## What is asked
Turn the lines from the one with "The image size is (1080, 762)." to the one with "point(163,60)", both included, into a Markdown table with the columns Row and Line, one numbered row per line, skipping blank lines. Leave the pictures out.

==== Data shown

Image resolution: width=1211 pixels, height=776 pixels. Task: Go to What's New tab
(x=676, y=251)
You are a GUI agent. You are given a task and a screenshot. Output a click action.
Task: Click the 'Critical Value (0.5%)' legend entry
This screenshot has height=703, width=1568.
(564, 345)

========
==== Data shown

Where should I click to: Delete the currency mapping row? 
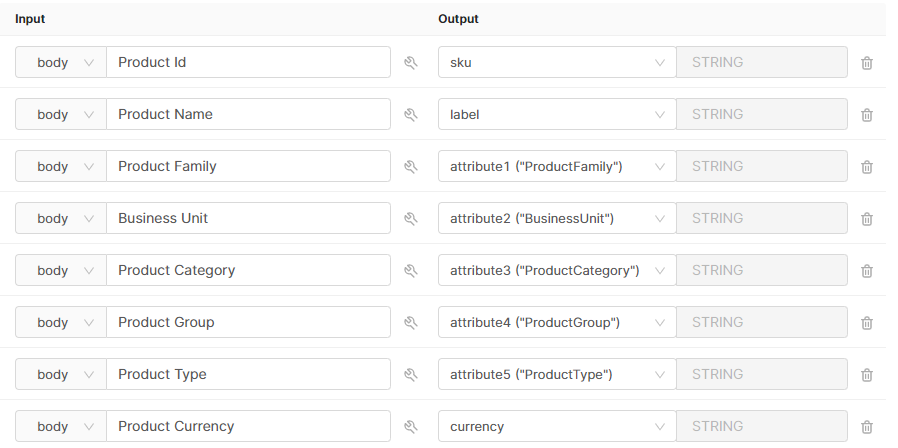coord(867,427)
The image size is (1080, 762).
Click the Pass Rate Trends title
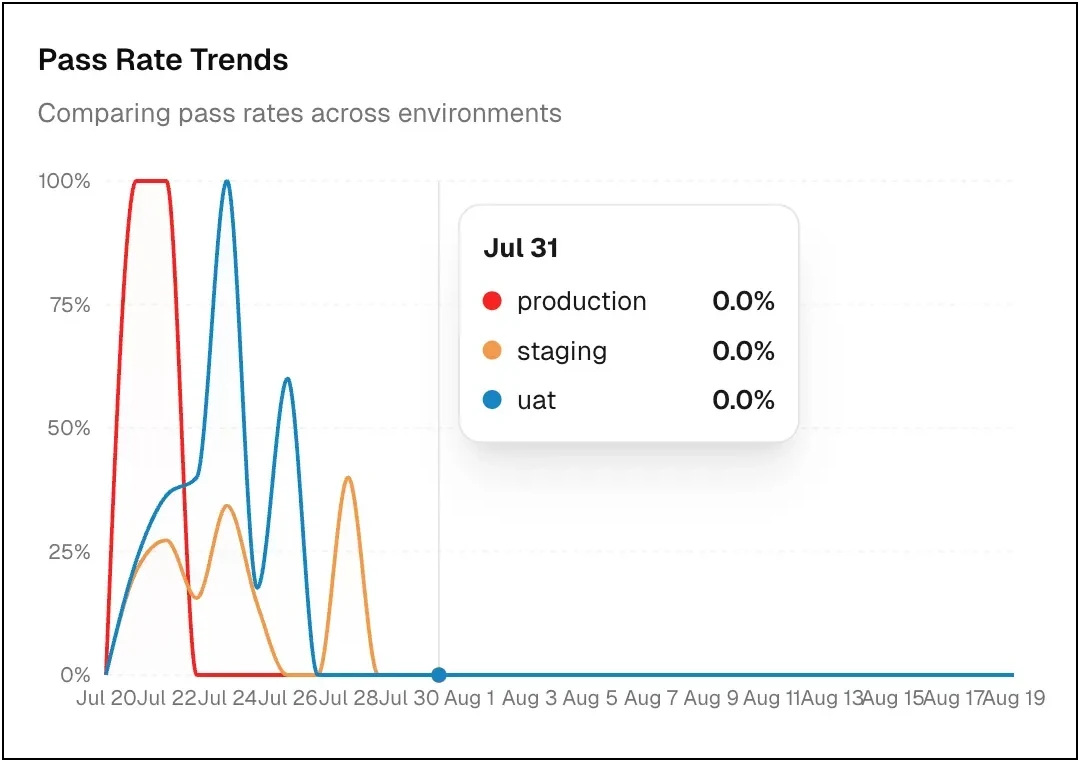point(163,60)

========

## Answer for the task
| Row | Line |
|---|---|
| 1 | The image size is (1080, 762). |
| 2 | Click the Pass Rate Trends title |
| 3 | point(163,60) |